What should have been done was for the labour and leftist leaders in the movement to clearly distinguish themselves from the liberals that were advocating reactionary strategies on behalf of the whole movement, and put forward a political alternative for the workers and youths in order to bring the fight to the finish. Among the many arrested in January’s raid were Hong Kong Confederation of Trade Unions’ chairperson Carol Ng and Leftist legislator “Long hair” Leung Kwok-hung. We fully defend these people against the regime’s repression and demand for their immediate release and their democratic rights restored. However, we must frankly note that had someone in their position and stature pursued the above measures, the reality today would've been very different.

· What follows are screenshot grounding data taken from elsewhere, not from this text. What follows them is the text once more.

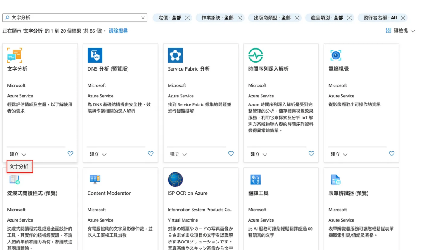Click the 電腦視覺 eye icon
This screenshot has width=423, height=250.
coord(335,55)
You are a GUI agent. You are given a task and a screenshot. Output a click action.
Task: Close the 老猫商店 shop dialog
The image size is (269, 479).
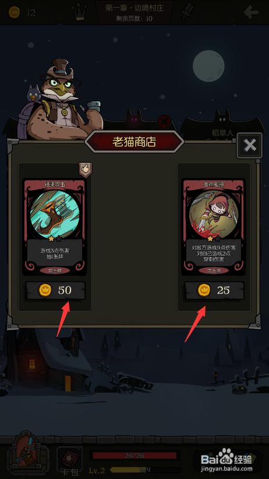point(249,145)
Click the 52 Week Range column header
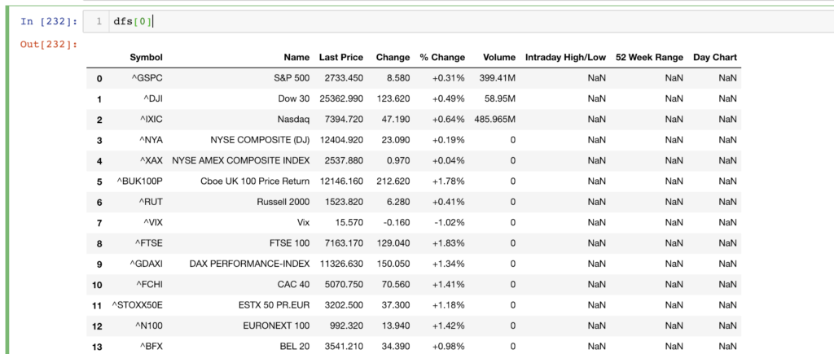 tap(649, 58)

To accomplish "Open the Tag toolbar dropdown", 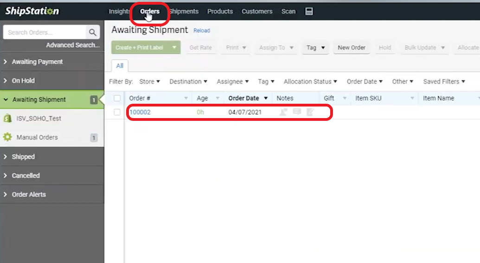I will click(x=315, y=48).
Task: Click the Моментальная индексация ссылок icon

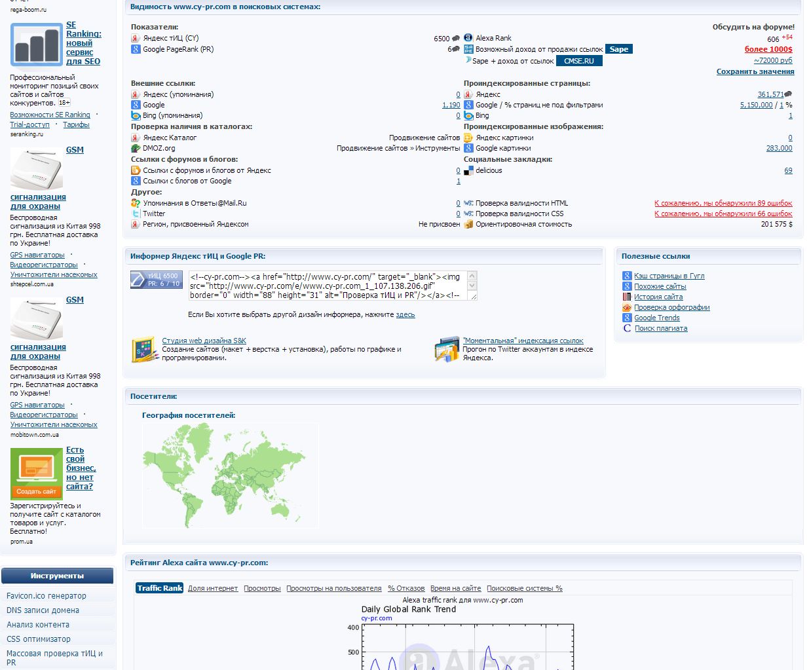Action: click(x=447, y=349)
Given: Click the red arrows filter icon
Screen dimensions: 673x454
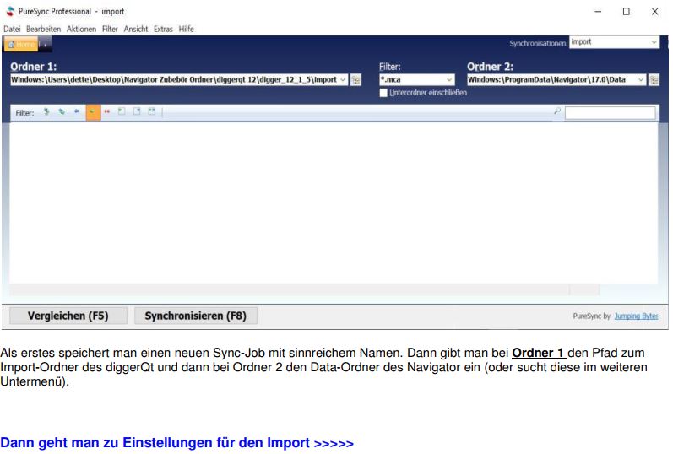Looking at the screenshot, I should [x=107, y=112].
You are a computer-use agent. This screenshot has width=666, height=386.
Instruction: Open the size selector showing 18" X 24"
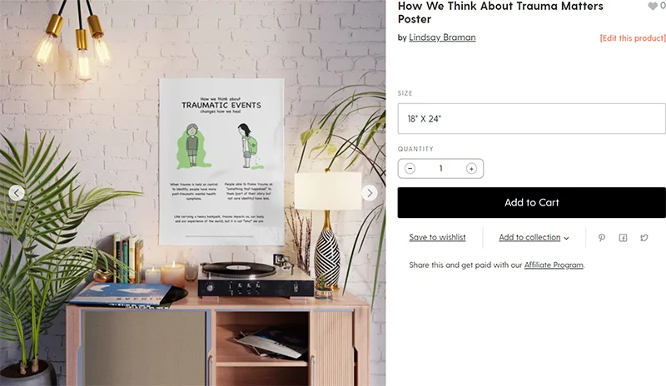point(531,118)
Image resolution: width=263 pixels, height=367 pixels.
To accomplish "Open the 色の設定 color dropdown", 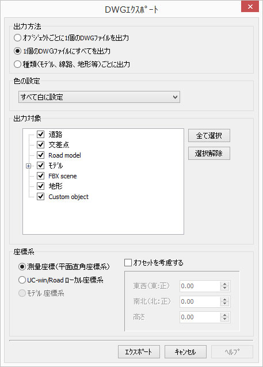I will (x=99, y=97).
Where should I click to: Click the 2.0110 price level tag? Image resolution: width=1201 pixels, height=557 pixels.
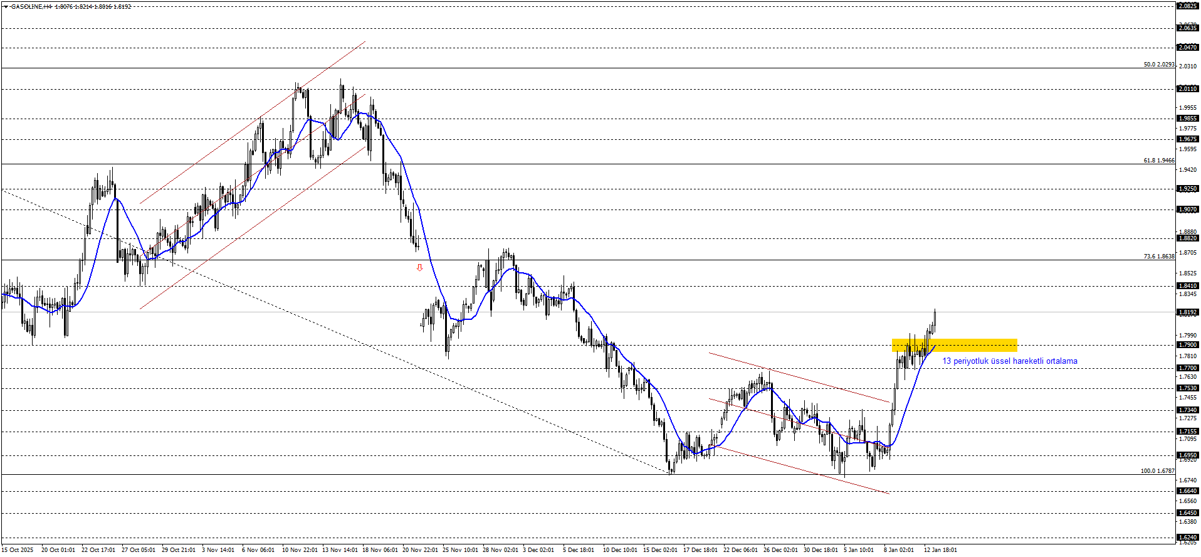(x=1187, y=89)
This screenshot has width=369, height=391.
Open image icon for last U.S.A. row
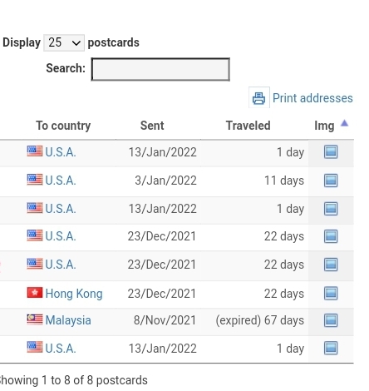331,349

Despite the outcome of the battles in the past period, the war is not over, and the Hong Kong masses are not cowed by the recent developments. Deep resentment towards the establishment and the CCP regime is still present throughout Hong Kong, and the most advanced layer of the protesters have been drawing important conclusions. Many have thrown themselves into unionisation drives, in order to prepare for the next stages of the struggle against the regime. They are beginning to see the limitations of purely abstract democratic demands.

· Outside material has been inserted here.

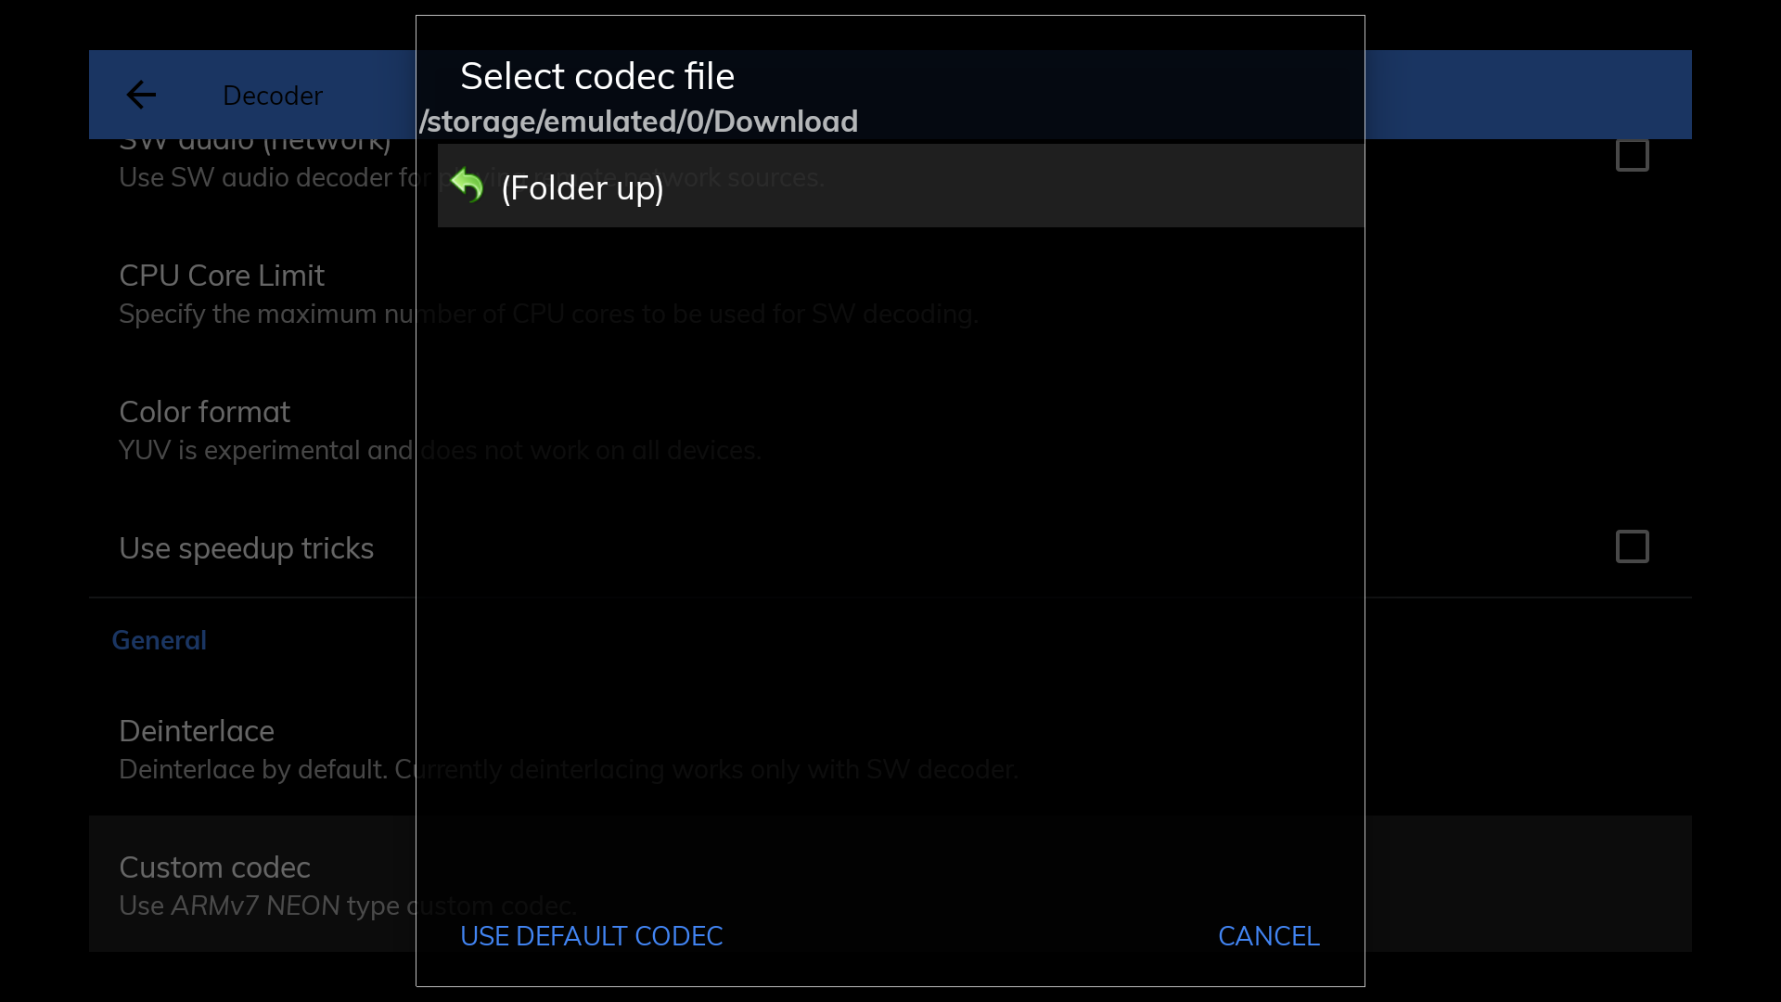
Task: Toggle SW audio network checkbox
Action: coord(1632,155)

These important first steps in the right direction. What we are witnessing is a process of class differentiation taking place within the movement. Through bitter experiences of the past years, the masses are gradually waking up to the huge gap between their own interests and those of the bourgeois liberals at the top of the movement. What is needed is to link these developments to the idea of building a workers’ party with a revolutionary socialist leadership that can connect the workers and youth of Hong Kong with their class brothers and sisters in mainland China. Such a movement would truly threaten Chinese capitalism and the CCP regime.